There’s a glad in Aghadoe, Aghadoe, Aghadoe
There’s a green and silent glade in Aghadoe
Where we met, my Love and I
Love’s fair planet in the sky
O’er that sweet and silent glade in Aghadoe.
There’s a glen in Aghadoe, Aghadoe, Aghadoe
There’s a deep and secret glen in Aghadoe
Where I hid him from the eyes
Of the red-coats and their spies
That year the trouble came to Aghadoe.
Oh, my curse on one black heart in Aghadoe
On Shaun Dhubh, my mother’s son in Aghadoe
When your throat fries in hell’s drouth
Salt the flame be in your mouth
For the treachery you did in Aghadoe
For they tracked me to that glen in Aghadoe
When the price was on his head in Aghadoe
O’er the mountain through the wood
As I stole to him with food
When in hiding, lone he lay in Aghadoe.
But they never took him living in Aghadoe
With the bullets in his heart in Aghadoe
There he lay, the head, my breast
Keeps the warmth where once ’twould rest
Gone to win the traitor’s gold from Aghadoe
I walked to Mallow Town from Aghadoe
Brought his head from the gaol’s gate to Aghadoe,
Then I covered him with fern, and I piled on him the cairn,
Like an Irish king he sleeps in Aghadoe.
Oh, to creep into that cairn in Aghadoe
There to rest upon his breast in Aghadoe
Sure your dog for you could die with no truer heart than
Your own love cold on your cairn in Aghadoe.

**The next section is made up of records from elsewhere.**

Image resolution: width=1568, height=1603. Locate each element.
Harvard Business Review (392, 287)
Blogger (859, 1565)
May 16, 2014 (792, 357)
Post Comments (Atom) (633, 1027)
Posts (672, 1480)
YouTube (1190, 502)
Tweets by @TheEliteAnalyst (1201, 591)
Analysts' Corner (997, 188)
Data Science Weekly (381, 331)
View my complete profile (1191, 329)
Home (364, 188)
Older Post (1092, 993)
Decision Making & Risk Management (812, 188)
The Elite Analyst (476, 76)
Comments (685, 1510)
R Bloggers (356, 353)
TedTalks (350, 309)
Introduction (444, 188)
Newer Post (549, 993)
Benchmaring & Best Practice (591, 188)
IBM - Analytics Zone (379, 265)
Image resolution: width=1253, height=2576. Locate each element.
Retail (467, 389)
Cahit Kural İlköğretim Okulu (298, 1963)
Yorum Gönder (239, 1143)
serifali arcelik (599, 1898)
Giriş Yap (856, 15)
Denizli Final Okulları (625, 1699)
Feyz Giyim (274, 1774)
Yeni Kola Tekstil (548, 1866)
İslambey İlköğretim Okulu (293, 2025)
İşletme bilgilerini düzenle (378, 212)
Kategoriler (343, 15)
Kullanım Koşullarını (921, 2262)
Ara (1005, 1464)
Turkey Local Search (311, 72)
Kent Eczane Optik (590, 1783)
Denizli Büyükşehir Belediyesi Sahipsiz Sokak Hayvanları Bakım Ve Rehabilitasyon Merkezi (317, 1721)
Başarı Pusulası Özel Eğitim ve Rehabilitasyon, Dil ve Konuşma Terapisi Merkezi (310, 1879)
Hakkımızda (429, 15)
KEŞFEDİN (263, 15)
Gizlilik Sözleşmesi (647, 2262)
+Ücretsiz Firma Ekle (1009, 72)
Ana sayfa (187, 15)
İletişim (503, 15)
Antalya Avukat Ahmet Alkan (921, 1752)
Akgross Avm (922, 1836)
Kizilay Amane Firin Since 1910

Aghadoe is the site of a medieval monastic church overlooking Lough Leane, Muckross and Ross Castle on the Ring of Kerry. It takes its name from Acha Dá Eo, which is Irish for ‘The place of the two yew trees’. It was traditional for church yards to have only one yew tree.
Written by John Todhunter, this is a ballad about an unknown young man who was captured and beheaded after the 1798 Rebellion. His lover hid him in the Glen of Aghadoe, but her brother betrayed him to the Redcoats. She retrieved his head from the gate at Mallow gaol and buried it in Aghadoe.